— За что в почете? Разве за то, что пришли они неведомо для чего, да и поселились в чужом селе?
— Знали бы люди, была бы слава нехорошая; а то всяк почитает их. Ты сам прежде к ним заходил.
— Я по всем битым дорогам толкаюсь — на всяких людей набредешь, а как присмотришься, то б и в свои ворота никогда его не впустил.
— Подумай, мой сердечный, чтоб дитя наше не сгубило свое здоровье… она у нас одна.
— Годи с пустяками!
Катря как вскрикнет, как бросится к двери. Я ее схватила, не пускаю, прошу.

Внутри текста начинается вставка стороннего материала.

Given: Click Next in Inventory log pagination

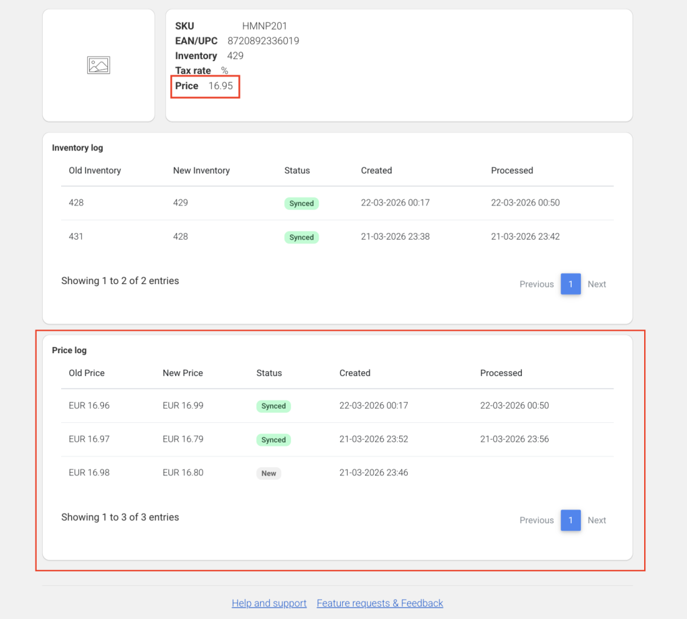Looking at the screenshot, I should tap(596, 284).
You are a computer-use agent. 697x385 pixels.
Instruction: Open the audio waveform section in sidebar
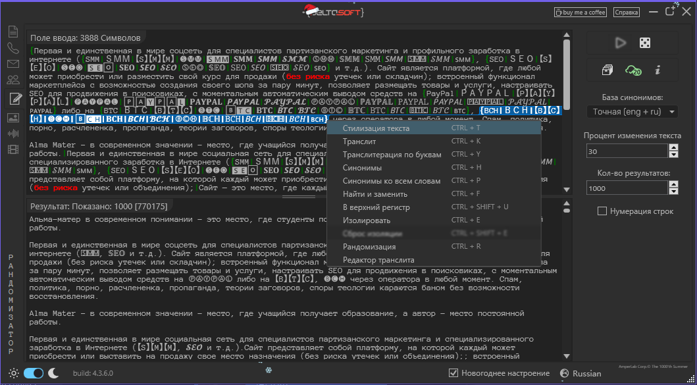pyautogui.click(x=13, y=133)
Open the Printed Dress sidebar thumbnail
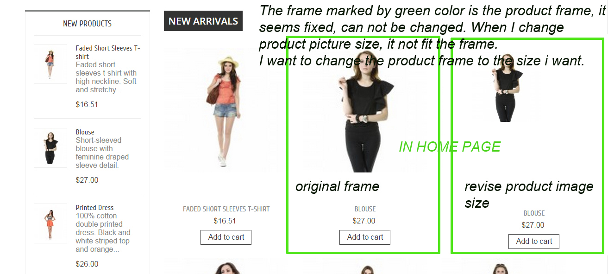Image resolution: width=608 pixels, height=274 pixels. click(x=50, y=223)
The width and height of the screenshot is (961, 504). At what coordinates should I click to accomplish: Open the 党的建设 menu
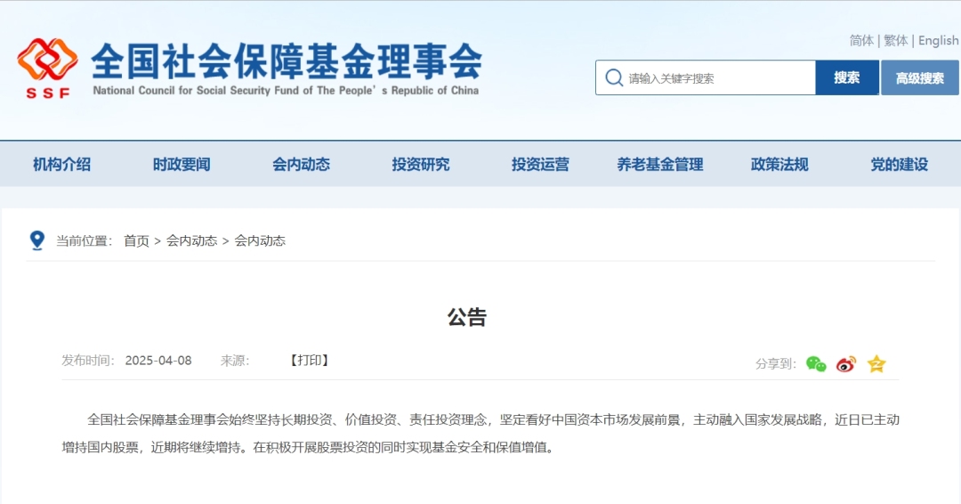point(899,165)
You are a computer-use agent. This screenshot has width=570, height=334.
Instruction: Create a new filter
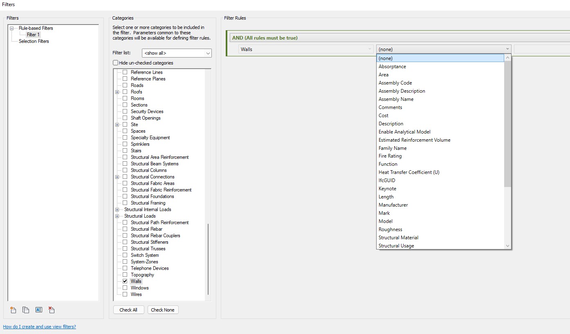pyautogui.click(x=13, y=310)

— Что там? — спрашивает отец; из хаты выбежала мать.
— Да это мы идем по воду, — отвечаю я громко.
Скорей коромысло на плечи, а Катрю за собою за рукав тащу; мать просит уйти, уйти, скорей.
— Обожди, Катенька, немного, может, отец еще умилостивится, он ведь тебя любит — жалеет.
— Куда ты меня тащишь? Чего ты от меня хочешь?
Я и сама испугалась.
— Бог с тобою, говорю, помысли хорошенько! Я тебе добра советую. — Она залилась слезами.
— Если бы я хоть увидела его, сестра моя! Пойдем скорей в лес — он сегодня в лесу, рубит там деревья.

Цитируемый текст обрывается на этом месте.